Wells also announced on February 18 that it would open its latest round of PPP lending to small businesses who weren’t yet already customers of the bank — a change from a prior requirement that the loans go to applicants that already had a business checking account at Wells before December 1, 2020.
“The awareness of the program is not as universal as we would like it to be. And even for folks who might be aware of it, the complexity of that program, it can feel overwhelming. That was something that we definitely saw and learned about in the first round,” Troutner said.
To that end, Wells Fargo launched a marketing campaign aimed at businesses in low-to-moderate income and majority-minority census tracts with 10 or fewer employees, a tactic that Troutner said reached nearly a million people over the course of 45 days.
“We want to make sure that we were able to do a more deliberate outreach to those populations in the second round,” he said.
The future of small business lending is digital
Both Troutner and Miree emphasized the importance of a digital-only strategy in rolling out Wells’ PPP tools, a necessity because of the scale of the program — “We did the equivalent of about three-and-a-half to four years of lending volume in the space of a handful of months,” according to Troutner — and because of the desire to limit in-person interactions in the middle of the pandemic.
These digitally-focused lending tools will be ultimately be a roadmap for future product development at Wells, Miree and Troutner said.
“There’s a whole series of lessons that we’ve learned from PPP itself,” Troutner said. “Number one for me is that we have to make a digital-first a core guiding principle for how we want to serve small-business customers going forward,” he added.

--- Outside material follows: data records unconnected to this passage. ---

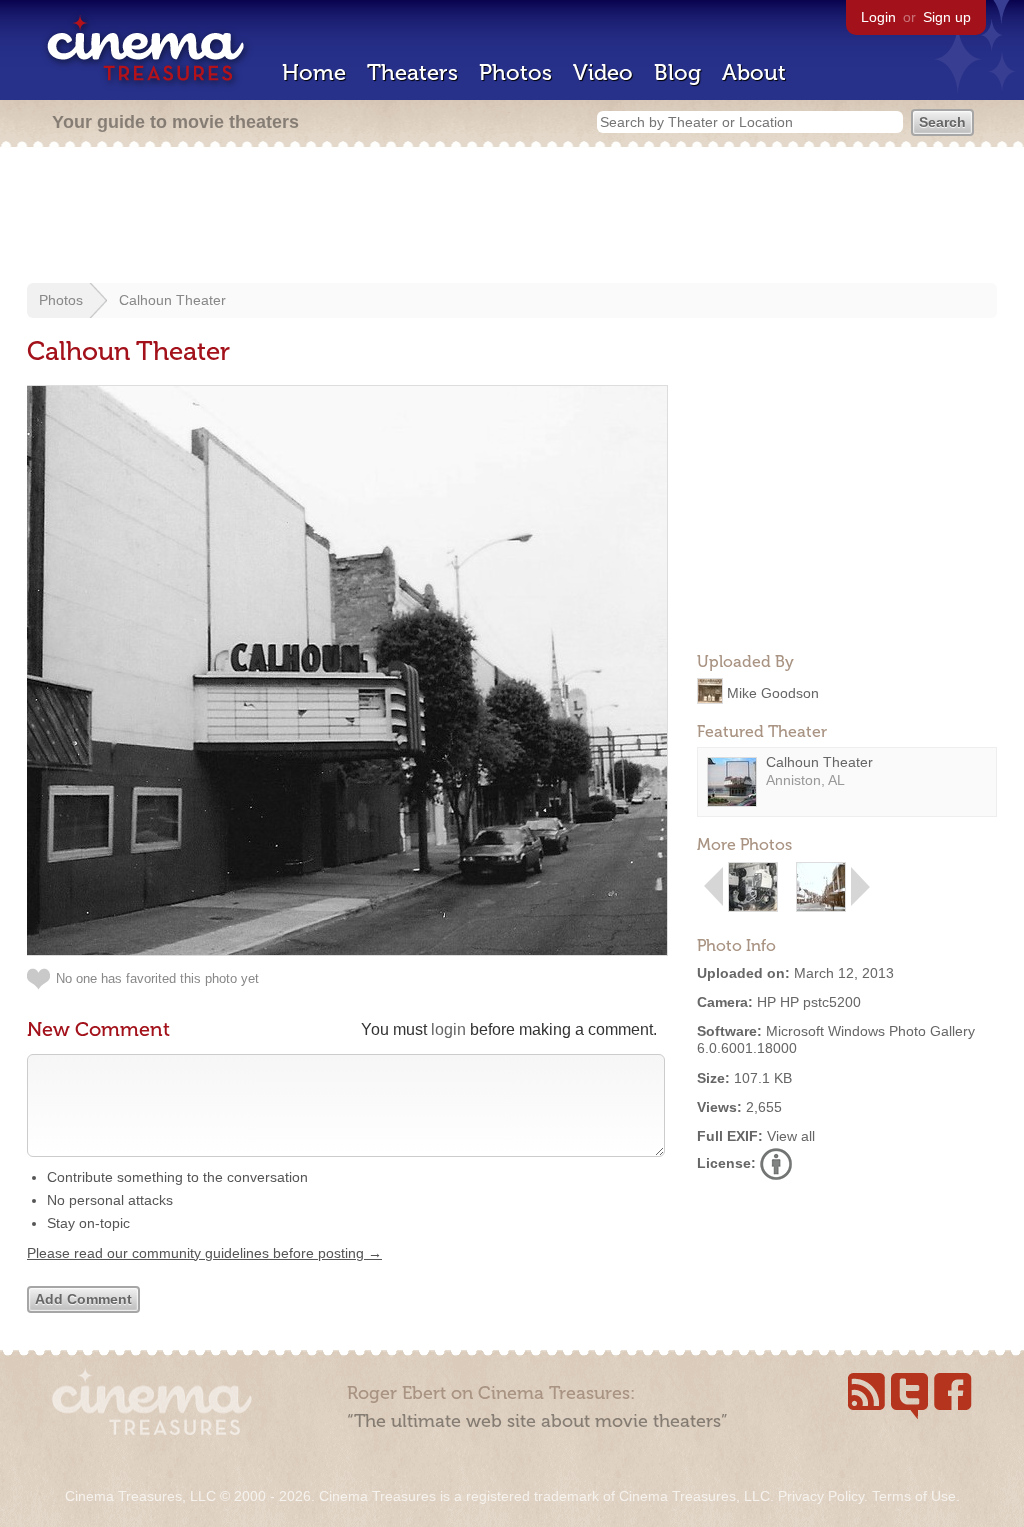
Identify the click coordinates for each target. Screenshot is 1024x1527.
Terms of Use (914, 1496)
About (754, 72)
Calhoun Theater (172, 300)
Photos (515, 72)
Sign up (947, 17)
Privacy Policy (821, 1496)
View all (791, 1136)
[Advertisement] (512, 217)
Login (878, 17)
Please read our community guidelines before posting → (204, 1253)
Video (603, 72)
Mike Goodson (773, 692)
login (448, 1029)
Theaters (412, 72)
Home (314, 72)
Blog (677, 72)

A key focus of the digitally-focused effort, Troutner and Miree also said, will be to provide more than just cash to Wells Fargo’s Open for Business Fund partners. Many of these partnerships will revolve around upgrading tech and digital capabilities at small businesses.
“You have to get them through the short term, but then what’s really important is also setting them up for the longterm,” Miree said.
It was sentiment echoed by Troutner.
“The pandemic has forced small businesses to have to dramatically evolve their business models. And almost every one of them now has had to have come up with some form of a digital strategy,” he added.